┌──
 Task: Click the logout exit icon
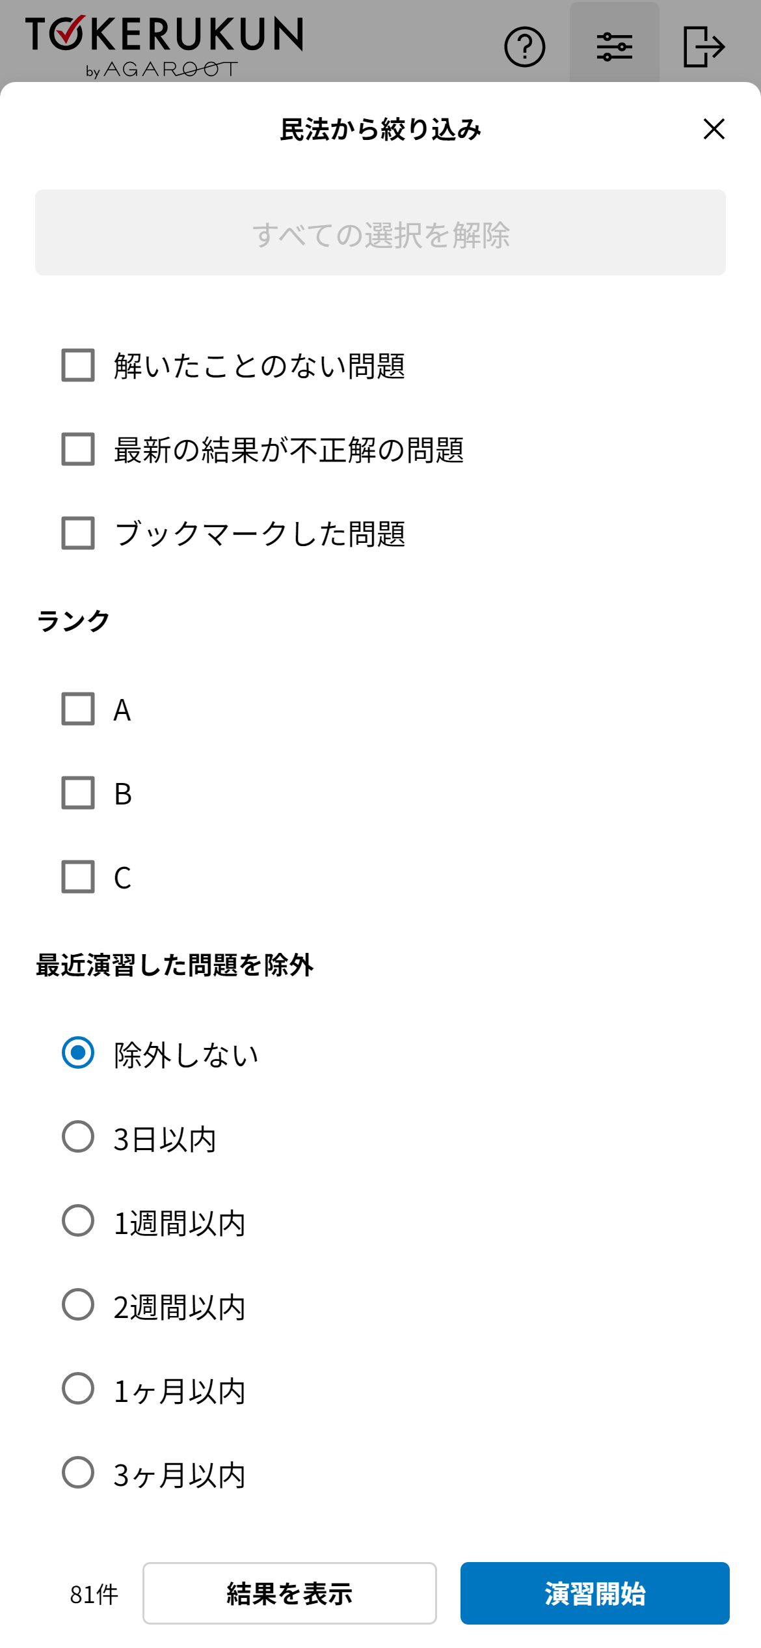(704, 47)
└──
┌──
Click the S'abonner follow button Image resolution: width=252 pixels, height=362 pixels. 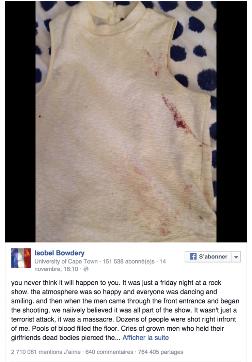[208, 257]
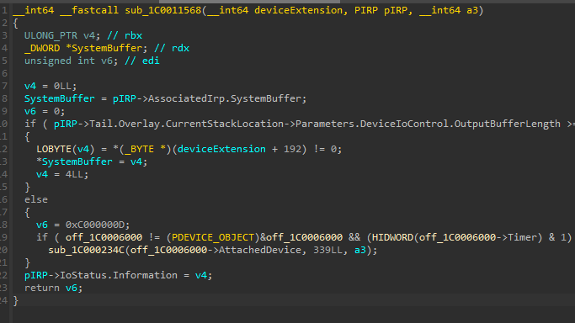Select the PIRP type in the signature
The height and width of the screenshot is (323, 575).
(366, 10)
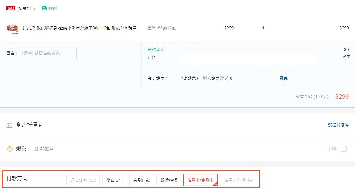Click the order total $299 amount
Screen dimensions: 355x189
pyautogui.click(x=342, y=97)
└──
┌──
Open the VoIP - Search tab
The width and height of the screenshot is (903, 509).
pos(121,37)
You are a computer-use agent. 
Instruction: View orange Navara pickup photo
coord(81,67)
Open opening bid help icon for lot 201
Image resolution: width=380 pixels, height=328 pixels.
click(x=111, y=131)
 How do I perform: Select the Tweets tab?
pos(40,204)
└──
--- PROBLEM ---
For each line above that contains "Open", make a copy.

--- EXERCISE RESPONSE ---
Open the VoIP - Search tab
Open opening bid help icon for lot 201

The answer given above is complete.